FIGURE 2.

The enhanced physical interaction between oil bodies and peroxisomes in the sdp1 mutant was restored by exogenous sucrose application. A, oil bodies (green) and peroxisomes (magenta) were observed in the hypocotyl tissues of 3-day-old wild-type (AtOleG/ThiR) and sdp1–6 (sdp1–6(OleG/ThiR)) seedlings overexpressing OleG and ThiR grown in the absence (left panels) or presence (right panels) of sucrose. Scale bars = 20 μm. B, enlarged images of oil body-peroxisome clusters in sdp1–6(OleG/ThiR) that were grown under the same condition as in A in the absence (left panels) or presence (right panels) of sucrose. The arrowhead indicates an elongated peroxisome. Scale bars = 5 μm. C, quantification of seedlings exhibiting unattached peroxisomes in the hypocotyl. Unattached peroxisomes are represented by the appearance of peroxisomes in the cytosol. AtOleG/ThiR and sdp1–6(OleG/ThiR) seedlings grown in the absence of sucrose for 3 days were transferred to growth medium containing 2% sucrose (arrows) and observed under a microscope at 6-h intervals. Data represent the mean ± S.E. of three biological replicates (n = 60). D, percentage of oil body-attached peroxisomes in AtOleG and sdp1–6(OleG) before and after sucrose induction.

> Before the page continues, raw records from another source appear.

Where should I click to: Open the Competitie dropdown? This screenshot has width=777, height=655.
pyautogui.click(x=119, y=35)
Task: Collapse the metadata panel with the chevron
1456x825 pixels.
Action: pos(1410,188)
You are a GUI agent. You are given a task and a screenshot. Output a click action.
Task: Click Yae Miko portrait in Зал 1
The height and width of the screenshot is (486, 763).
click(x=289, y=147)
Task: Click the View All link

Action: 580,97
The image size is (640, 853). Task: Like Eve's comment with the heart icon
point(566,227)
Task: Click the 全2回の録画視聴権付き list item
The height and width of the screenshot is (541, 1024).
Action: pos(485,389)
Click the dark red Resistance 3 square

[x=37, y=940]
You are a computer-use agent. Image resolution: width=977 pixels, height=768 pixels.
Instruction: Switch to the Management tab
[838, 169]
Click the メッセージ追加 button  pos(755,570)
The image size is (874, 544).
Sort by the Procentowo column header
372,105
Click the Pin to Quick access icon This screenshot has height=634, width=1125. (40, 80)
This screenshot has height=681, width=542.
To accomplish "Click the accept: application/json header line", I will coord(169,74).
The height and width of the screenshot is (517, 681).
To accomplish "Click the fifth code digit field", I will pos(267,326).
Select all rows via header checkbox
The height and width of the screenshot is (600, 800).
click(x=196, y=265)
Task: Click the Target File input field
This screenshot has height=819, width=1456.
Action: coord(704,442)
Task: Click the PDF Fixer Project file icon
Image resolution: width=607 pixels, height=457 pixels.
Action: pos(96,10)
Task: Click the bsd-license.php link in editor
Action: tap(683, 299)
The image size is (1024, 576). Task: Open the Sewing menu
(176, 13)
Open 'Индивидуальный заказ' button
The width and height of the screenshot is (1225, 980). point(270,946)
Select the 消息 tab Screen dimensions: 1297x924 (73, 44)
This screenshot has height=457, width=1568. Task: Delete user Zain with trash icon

The seedlings were grown without sucrose for 3 days (3D) and transferred to growth medium without (−) or with (+) 2% sucrose for 24 and 48 h. Data represent the mean ± S.E. of two biological replicates (n = 15). E, the effect of various sugars on the interaction. Shown is the quantification of peroxisomes that are dispersed in the cytosol from 3-day-old sdp1–6 (OleG/ThiR) seedlings grown on growth medium containing various sugars, including the metabolizable sugars sucrose, glucose, fructose, galactose, and maltose, and an unmetabolizable sugar, mannitol, under dark conditions. Data represents the mean ± S.E. of 20 samples.